Monday, October 22, 2007

Open Source Phenomenon

The Open Source Phenomenon has changed drastically the skills set requirement for our software development professionals today.

Traditionally, software development involves not just writing the business logic of your application, but also a lot of plumbing logic (such as data persistence, fault resilience). These plumbing logic are typically independent of your business logic, and also quite complicated (although they are well-studied engineering problem). In most projects, large portion of the engineer effort had gone to re-inventing solution for these recurring plumbing problem.

The situation is quite different today in our software development world. Thanks to the Open Source Phenomenon, most of the plumbing logic are available in some forms of software libraries or frameworks with source code available.

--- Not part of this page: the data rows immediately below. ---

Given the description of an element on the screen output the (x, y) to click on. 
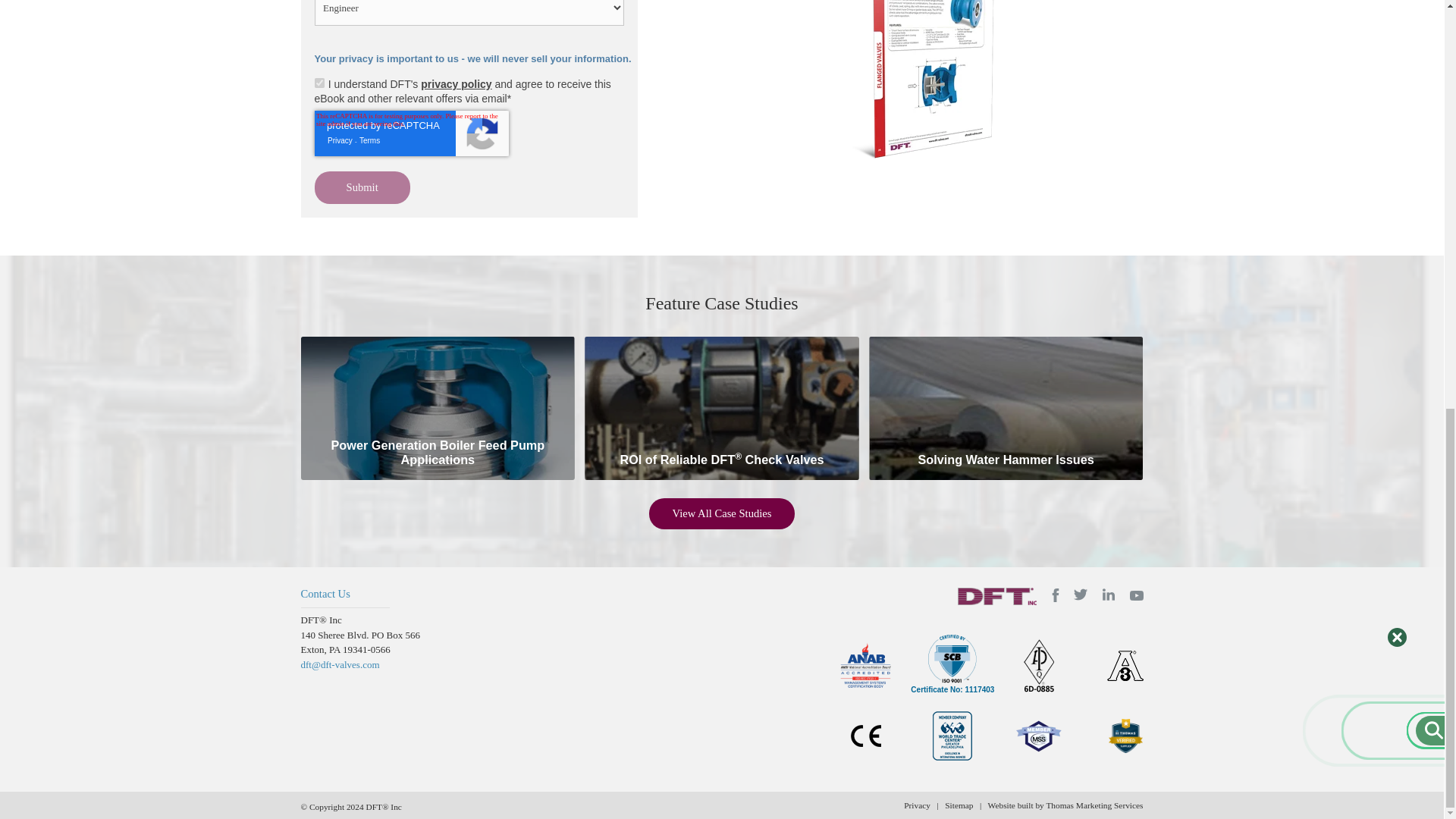
true (318, 82)
WTC (952, 735)
YouTube (1135, 595)
DFT Inc (997, 596)
Thomas Supplier (1125, 735)
Facebook (1055, 594)
CE (865, 735)
ISO-9001 (952, 658)
API (1038, 665)
Submit (361, 187)
privacy policy (456, 83)
LinkedIn (1108, 594)
ANAB (865, 665)
Solving Water Hammer Issues (1005, 407)
Submit (361, 187)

There are different kinds of open source licensing model with difference degrees of usage or modification restrictions. Nevertheless, the software development game plan was changed drastically since then. Instead of building all plumbing from scratch, we can just leverage what is out there as Open source libraries/frameworks. Open source phenomenon bring huge savings in the project cost and also reduce time to market.

However, surviving in the Open Source world requires a different set of software engineering skill sets that is not taught in our college. Most techniques we learn from colleges assumes a green-field development environment and we learn how to design a good system from scratch rather than how to understand or adapt existing code. We learn how to "write code" but not "read code".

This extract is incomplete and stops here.